POTRAZ has released a press release in anticipation of the Q2 Postal and Telecommunications report which we expect to be out before the end of this week. The press release is interesting enough and contains a number of key statistics from the telecoms industry.
Two of the following stats caught my eye; i) The total number of mobile subscriptions declined by 6.7% to reach 12.7 million from 13.7 but ii) mobile internet and data traffic usage increased by 56.2% to record 10.4TB from 6.6TB.
Quarter 2 (April, May and June) is particularly interesting because it’s when Zim went into lockdown. Most of Zim started feeling the effects of COVID-19 (economic and social) so these statistics are worth looking at and trying to understand as we keep that in mind.
PS: The government enforced a 21-day lockdown from the 30th of March.
The rich stay connected, the poor… well no one really knows!
The initial lockdown low-income individuals and households to harsher times. The reduction of mobile subscriptions is probably a great pointer to that. Most people who are part of the informal economy had limited to no means of making income in April and May and so naturally less people would buy airtime and use their phones. Internet penetration also fell by 2.4% (to 56.7%) during Q2.
The decline in active internet subscriptions in the quarter under review may be attributable to the depressed demand in the economy, at both household and industry level. COVID-19 had a direct impact on the operations of both the formal and informal sector, thus negatively affecting real disposable incomes.POTRAZ press release
Less people but more usage??
Those who could afford to continue using their phones and afford to be on the internet saw their usage grow exponentially. As mentioned before data usage increased by 56.2%, meaning those who could access the services became more reliant on them.
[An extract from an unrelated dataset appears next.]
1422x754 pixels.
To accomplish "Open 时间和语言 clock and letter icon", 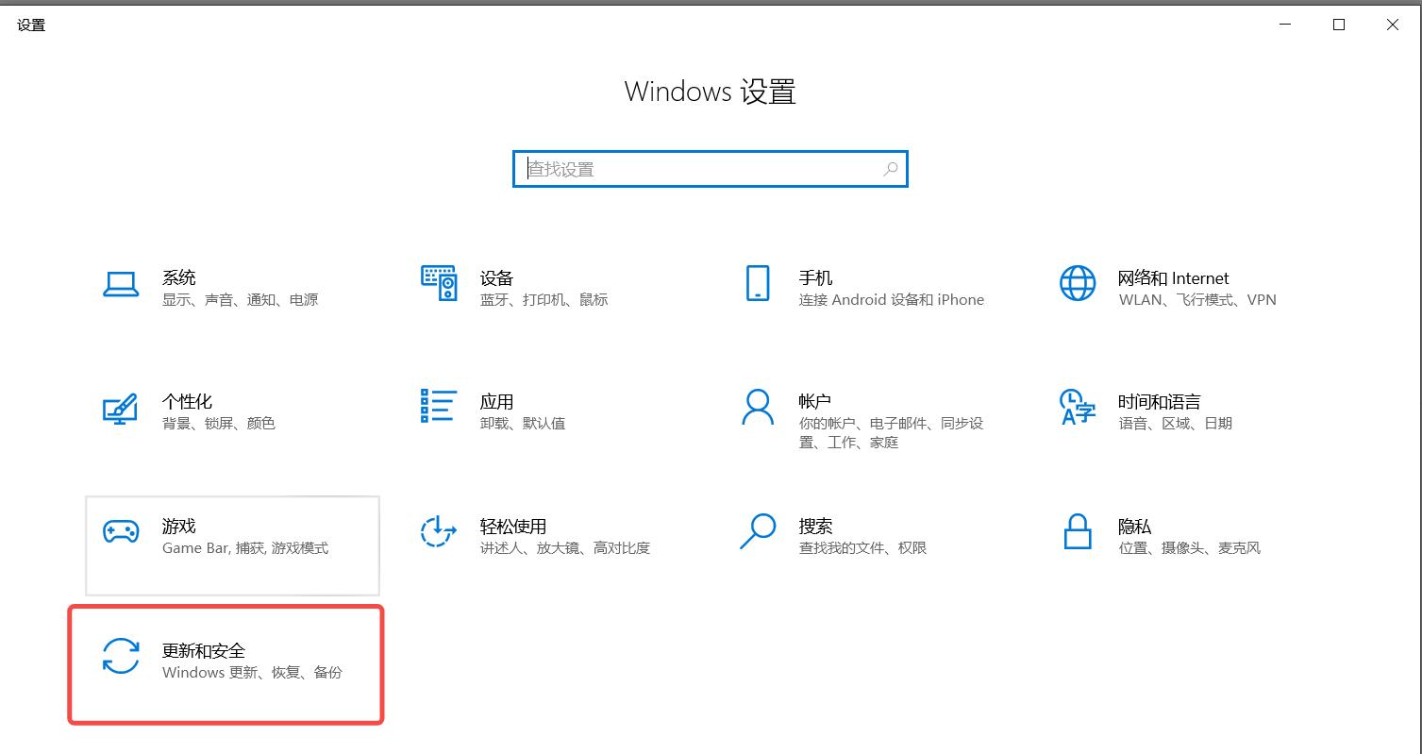I will 1078,407.
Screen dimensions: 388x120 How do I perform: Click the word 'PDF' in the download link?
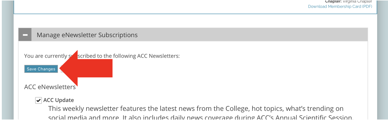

Whilst people using the internet a lot more is generally great, for those without access there is an increasingly widening gap.
Education is a pretty stark example of this. From mid-April some schools were already learning online. A cousin of mine who is in high school explained back then that they were conducting lessons via Zoom and submitting assignments via Google Classrooms.
Most students from lower income communities simply do not have access to the tools necessary to learn in this way. They can afford the hardware nor the data – and so most of these students have not been learning at all since March! It’s unclear when COVID-19 will end, and government hasn’t been able to come up with a plan for students meaning 2020 is a wasted year for many students.
Even in remote work, the divide between the haves and have nots has widened as well. Many low-income jobs fall into this category. Builders, vendors, and many others simply cannot work from home because of their jobs.
A study done by the US Bureau of Labour concluded that higher-wage workers were 6x as likely to be able to work from home as lower-wage workers. Whilst I know that we are not in the US and our realities are very different at times, I do think that statistics speaks to how many low-income jobs are difficult to conduct remotely.
What’s the way forward?
Whilst the economy is reopening, COVID-19 is still around and it isn’t clear for how long. A spike in cases could still lead to more lockdowns in future and even without that, people are still apprehensive about moving around freely. The internet will continue to be extremely important but without access for all, what will reality look like for the have nots when all this is said and done?